Most recently a group of Cuban aliens presented themselves to Mexico's immigration officials in hopes of acquiring a salvaconducto, a safe-conduct permit which allows them legal transit through Mexico for a given number of days, but they were too late. Mexico began to deport Cuban illegal aliens soon after the end of the wet foot, dry foot policy. Consequently, the group members protested and requested that they be informed on how to apply for refugee status.

Per Mexico's Law on Refugees, Complementary Protection, and Political Asylum, all foreigners in the national territory have the right to solicit refugee status, despite illegal entry. Also, any immigration proceedings initiated due to illegal entry are suspended for those who request refugee status, and remain suspended until a decision is made about the requested status. Additionally, those who do not qualify for refugee status may then request complementary protection, which grants permanent resident status. Deportation processes are also be suspended for those seeking complementary protection.

Data from the Mexican Commission for Refugee Assistance shows that 98 Cubans requested refugee status in 2013, 39 of whom completed the proceedings. The other 59 abandoned or desisted the proceedings. Of the 39 who completed the process, 3 were granted refugee status and 36 were not recognized for either refugee status or complementary protection.

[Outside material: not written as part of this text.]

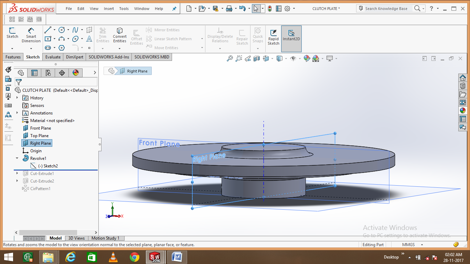This screenshot has height=264, width=470.
Task: Expand the Revolve1 feature node
Action: [17, 158]
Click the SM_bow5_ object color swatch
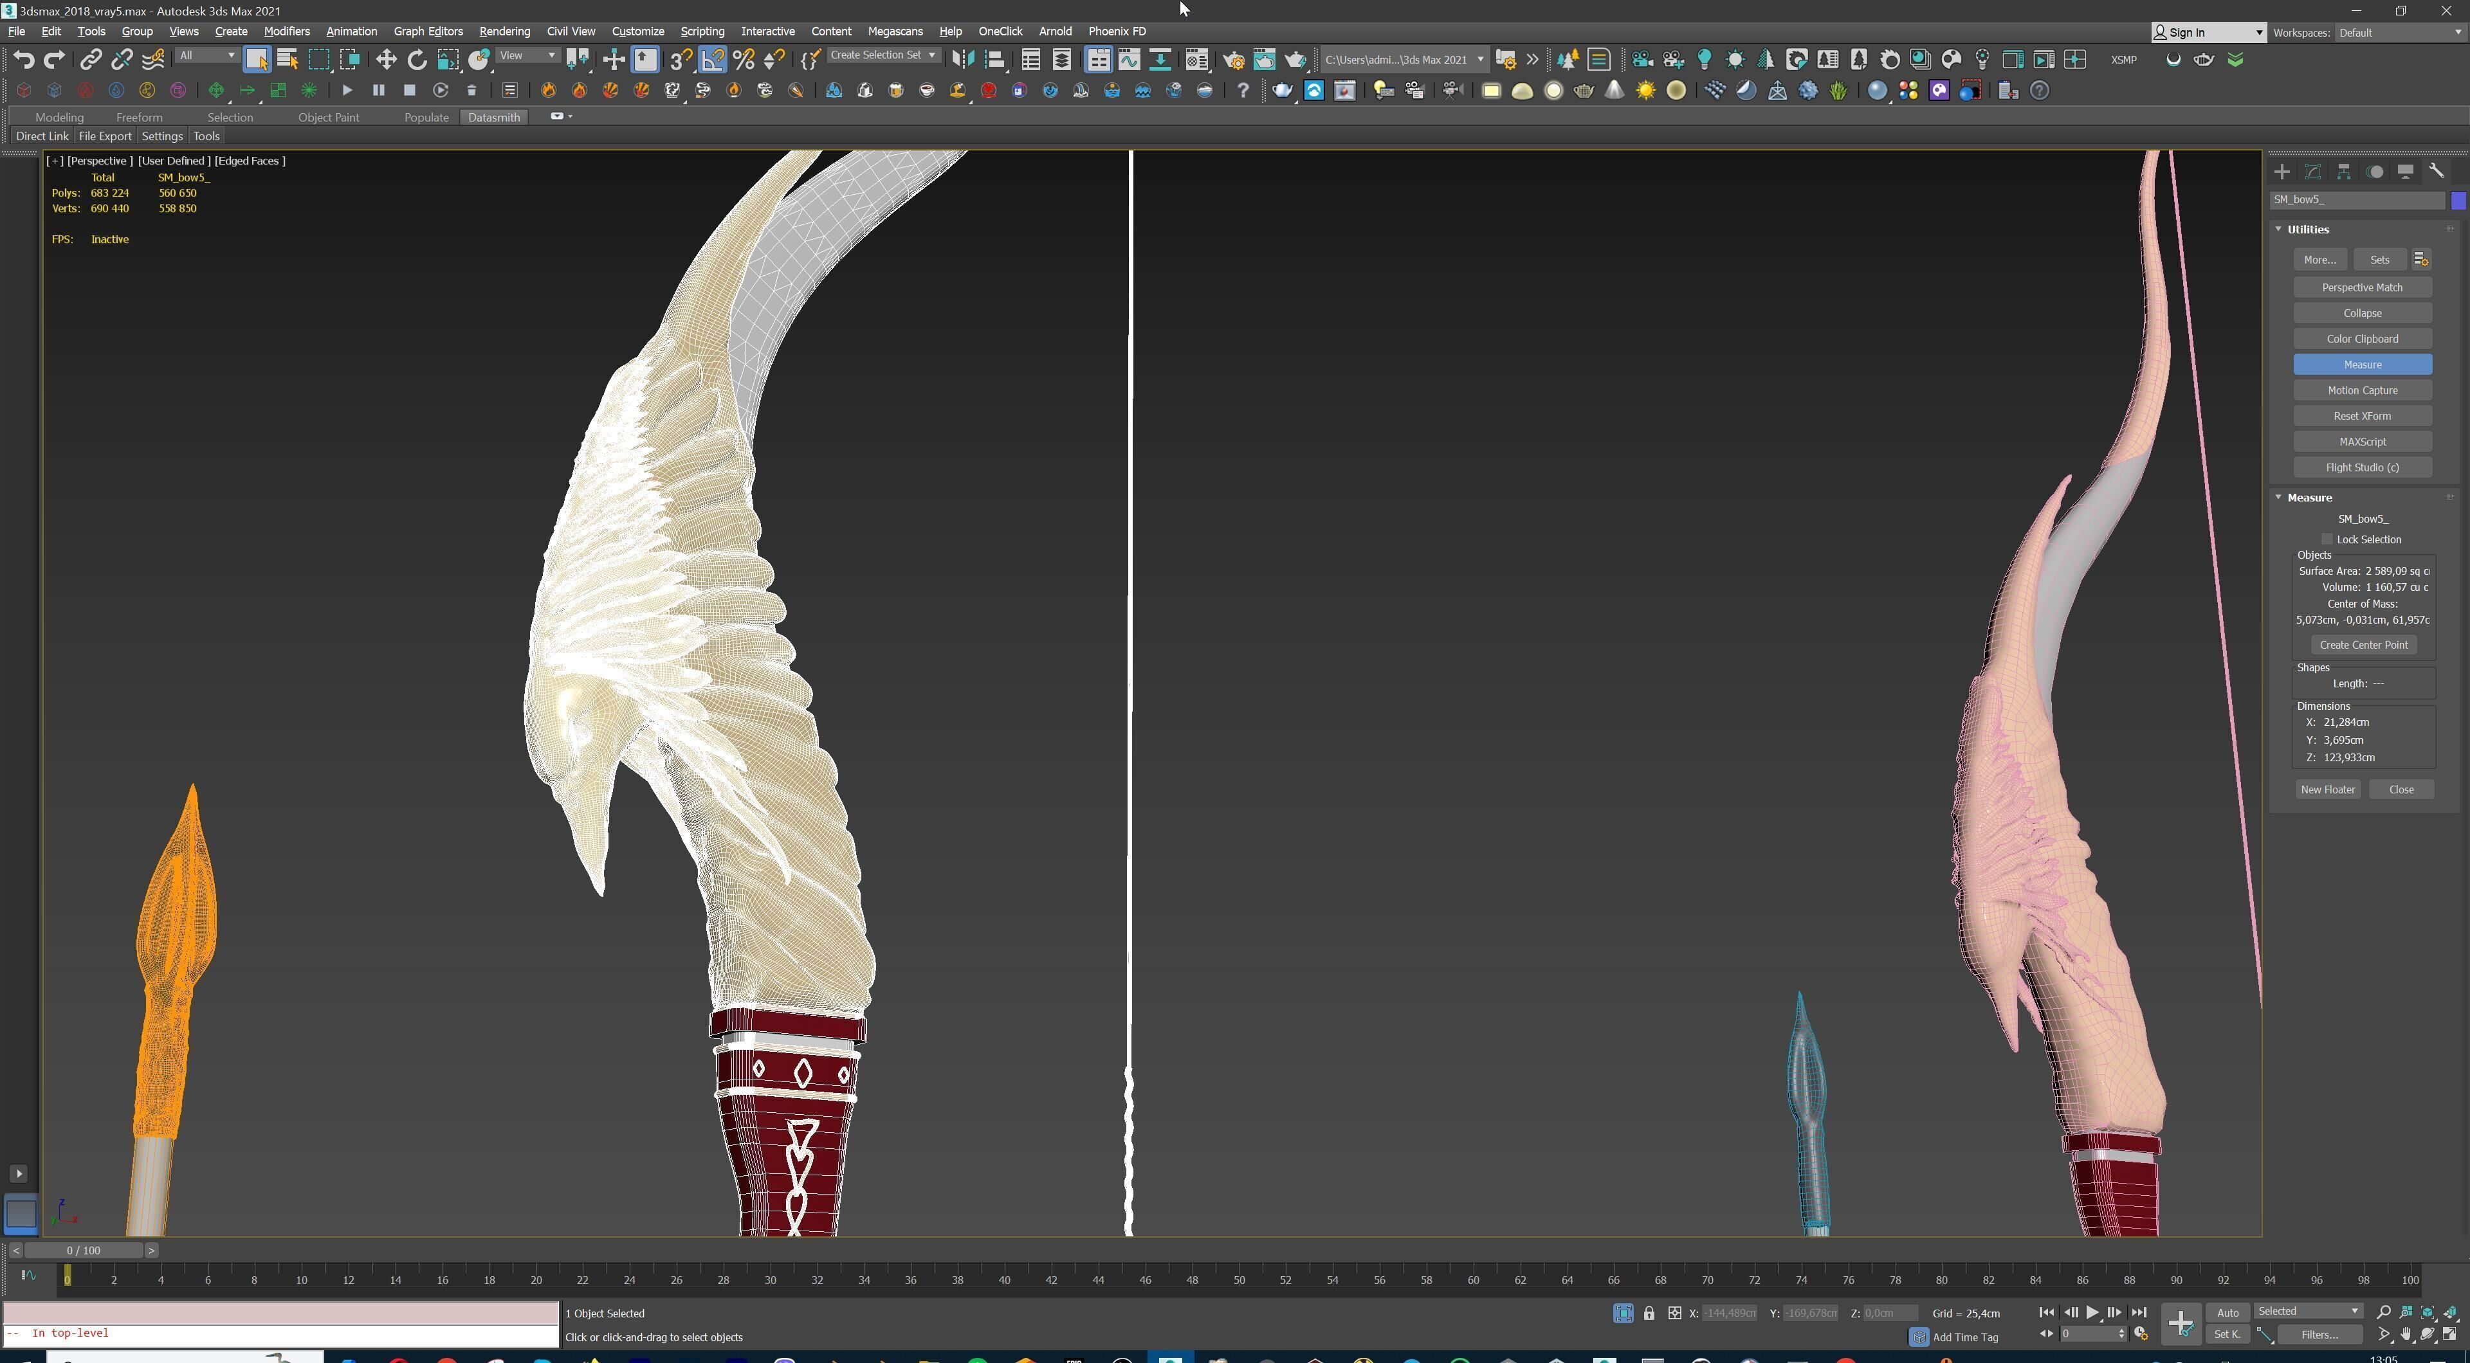Viewport: 2470px width, 1363px height. 2458,200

In 2014, 96 Cubans requested refugee status, 8 concluded the proceedings, and 2 were recognized as refugees. The following year 37 islanders solicited refugee status, 7 concluded the process, and one was recognized as a refugee.

In July 2015 the Mexican government made it standard procedure to grant Cuban nationals with a salvoconducto, allowing them to reach the U.S. border. As a result, it can be expected that the 2016 statistics will show fewer Cubans applied for refugee status and were recognized, in comparison to previous years.

Now that the pipeline into the United States has been closed off, it is reasonable to anticipate an increase in Cuban applicants for refugee status in Mexico. However, it remains to be seen if the Mexican government will recognize more Cubans than it has in the past, or tighten its own immigration enforcement and continue deportations to the island. The latter seems more likely.